Feature Distribution on Graph Topology Mediates the Effect of Graph Convolution: Homophily Perspective
Soo Yong Lee, Sunwoo Kim, Fanchen Bu, Jaemin Yoo, Jiliang Tang, Kijung Shin
TL;DR
This work reveals that the dependence between graph topology and node features, quantified by Class-controlled Feature Homophily (CFH), mediates the impact of graph convolution on GNN performance. It introduces CSBM-X, a contextual stochastic block model with a tunable $A\text{-}X$ dependence strength parameter $\tau$, to precisely control CFH while holding feature distance and class-homophily fixed. Theoretical results show that the Bayes error after graph convolution is minimized when CFH is zero (i.e., $\tau=0$), and empirical studies on synthetic CSBM-X graphs corroborate this, with real-world data showing that reducing $A\text{-}X$ dependence via feature shuffles improves GNN accuracy, particularly in high-homophily graphs.

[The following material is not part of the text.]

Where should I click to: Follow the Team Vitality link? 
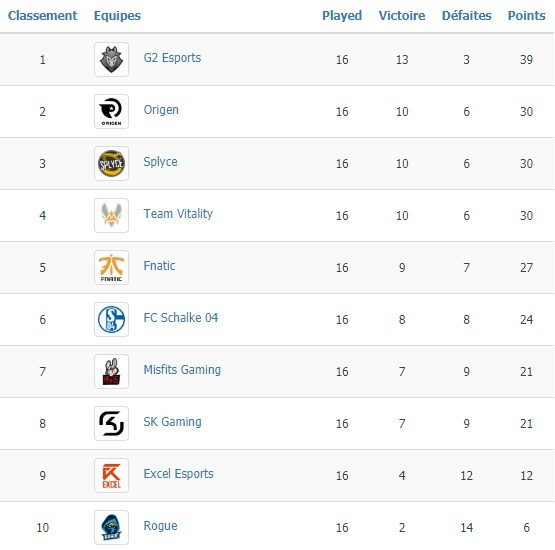178,214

The findings suggest that small CFH is beneficial for node classification, offering a new lens on GNN design and evaluation, and highlight potential directions for tailoring datasets and architectures to leverage or resist topology-feature coupling. Overall, CFH provides a principled predictor of when graph convolution will be advantageous and how to modulate its effects in practice.
Abstract
How would randomly shuffling feature vectors among nodes from the same class affect graph neural networks (GNNs)? The feature shuffle, intuitively, perturbs the dependence between graph topology and features (A-X dependence) for GNNs to learn from. Surprisingly, we observe a consistent and significant improvement in GNN performance following the feature shuffle. Having overlooked the impact of A-X dependence on GNNs, the prior literature does not provide a satisfactory understanding of the phenomenon. Thus, we raise two research questions. First, how should A-X dependence be measured, while controlling for potential confounds? Second, how does A-X dependence affect GNNs? In response, we (i) propose a principled measure for A-X dependence, (ii) design a random graph model that controls A-X dependence, (iii) establish a theory on how A-X dependence relates to graph convolution, and (iv) present empirical analysis on real-world graphs that align with the theory. We conclude that A-X dependence mediates the effect of graph convolution, such that smaller dependence improves GNN-based node classification.